Records supplied:

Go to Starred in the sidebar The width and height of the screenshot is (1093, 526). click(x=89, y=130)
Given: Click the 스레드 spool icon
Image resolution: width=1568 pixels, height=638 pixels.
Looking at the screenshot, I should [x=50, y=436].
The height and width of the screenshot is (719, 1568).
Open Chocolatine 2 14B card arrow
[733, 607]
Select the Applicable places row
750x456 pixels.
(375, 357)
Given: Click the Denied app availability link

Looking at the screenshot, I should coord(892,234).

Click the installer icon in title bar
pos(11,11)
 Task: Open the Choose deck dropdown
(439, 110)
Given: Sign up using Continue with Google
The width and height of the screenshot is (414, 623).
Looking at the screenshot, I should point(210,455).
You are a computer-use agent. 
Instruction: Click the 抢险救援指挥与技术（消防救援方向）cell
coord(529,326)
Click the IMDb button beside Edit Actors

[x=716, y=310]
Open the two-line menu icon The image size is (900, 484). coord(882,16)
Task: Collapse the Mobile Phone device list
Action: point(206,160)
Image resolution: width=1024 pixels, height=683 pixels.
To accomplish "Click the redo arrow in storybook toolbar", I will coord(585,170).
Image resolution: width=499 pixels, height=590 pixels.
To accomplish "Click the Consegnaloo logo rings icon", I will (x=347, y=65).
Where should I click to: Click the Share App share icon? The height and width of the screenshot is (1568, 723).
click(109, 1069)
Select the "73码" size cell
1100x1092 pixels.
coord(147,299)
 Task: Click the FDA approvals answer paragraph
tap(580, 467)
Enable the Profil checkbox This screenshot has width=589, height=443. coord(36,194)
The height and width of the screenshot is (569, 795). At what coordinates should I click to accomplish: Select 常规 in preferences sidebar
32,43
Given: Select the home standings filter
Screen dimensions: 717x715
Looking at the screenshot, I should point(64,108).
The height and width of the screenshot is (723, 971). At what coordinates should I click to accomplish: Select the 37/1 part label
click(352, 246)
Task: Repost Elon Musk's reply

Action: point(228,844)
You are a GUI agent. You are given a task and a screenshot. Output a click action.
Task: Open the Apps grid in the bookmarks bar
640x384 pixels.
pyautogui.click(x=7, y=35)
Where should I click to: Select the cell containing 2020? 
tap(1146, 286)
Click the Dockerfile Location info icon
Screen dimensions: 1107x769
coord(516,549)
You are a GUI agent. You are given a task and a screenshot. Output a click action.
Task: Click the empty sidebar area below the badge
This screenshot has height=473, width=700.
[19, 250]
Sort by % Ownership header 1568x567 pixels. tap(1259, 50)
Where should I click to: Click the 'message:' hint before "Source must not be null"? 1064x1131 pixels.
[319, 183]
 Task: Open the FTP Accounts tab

Required action:
Word for word, write out all of the entries.

Exercise answer:
Go to Starred in the sidebar The width and height of the screenshot is (1093, 526). click(x=89, y=130)
Given: Click the 스레드 spool icon
Image resolution: width=1568 pixels, height=638 pixels.
Looking at the screenshot, I should [x=50, y=436].
The height and width of the screenshot is (719, 1568).
Open Chocolatine 2 14B card arrow
[733, 607]
Select the Applicable places row
750x456 pixels.
(375, 357)
Given: Click the Denied app availability link

Looking at the screenshot, I should coord(892,234).

Click the installer icon in title bar
pos(11,11)
 Task: Open the Choose deck dropdown
(439, 110)
Given: Sign up using Continue with Google
The width and height of the screenshot is (414, 623).
Looking at the screenshot, I should point(210,455).
You are a computer-use agent. 
Instruction: Click the 抢险救援指挥与技术（消防救援方向）cell
coord(529,326)
Click the IMDb button beside Edit Actors

[x=716, y=310]
Open the two-line menu icon The image size is (900, 484). coord(882,16)
Task: Collapse the Mobile Phone device list
Action: point(206,160)
Image resolution: width=1024 pixels, height=683 pixels.
To accomplish "Click the redo arrow in storybook toolbar", I will coord(585,170).
Image resolution: width=499 pixels, height=590 pixels.
To accomplish "Click the Consegnaloo logo rings icon", I will (x=347, y=65).
Where should I click to: Click the Share App share icon? The height and width of the screenshot is (1568, 723).
click(109, 1069)
Select the "73码" size cell
1100x1092 pixels.
coord(147,299)
 Task: Click the FDA approvals answer paragraph
tap(580, 467)
Enable the Profil checkbox This screenshot has width=589, height=443. coord(36,194)
The height and width of the screenshot is (569, 795). At what coordinates should I click to accomplish: Select 常规 in preferences sidebar
32,43
Given: Select the home standings filter
Screen dimensions: 717x715
Looking at the screenshot, I should point(64,108).
The height and width of the screenshot is (723, 971). At what coordinates should I click to accomplish: Select the 37/1 part label
click(352, 246)
Task: Repost Elon Musk's reply

Action: point(228,844)
You are a GUI agent. You are given a task and a screenshot. Output a click action.
Task: Open the Apps grid in the bookmarks bar
640x384 pixels.
pyautogui.click(x=7, y=35)
Where should I click to: Select the cell containing 2020? 
tap(1146, 286)
Click the Dockerfile Location info icon
Screen dimensions: 1107x769
coord(516,549)
You are a GUI agent. You are given a task and a screenshot. Output a click action.
Task: Click the empty sidebar area below the badge
This screenshot has height=473, width=700.
[19, 250]
Sort by % Ownership header 1568x567 pixels. tap(1259, 50)
Where should I click to: Click the 'message:' hint before "Source must not be null"? 1064x1131 pixels.
[319, 183]
 Task: Open the FTP Accounts tab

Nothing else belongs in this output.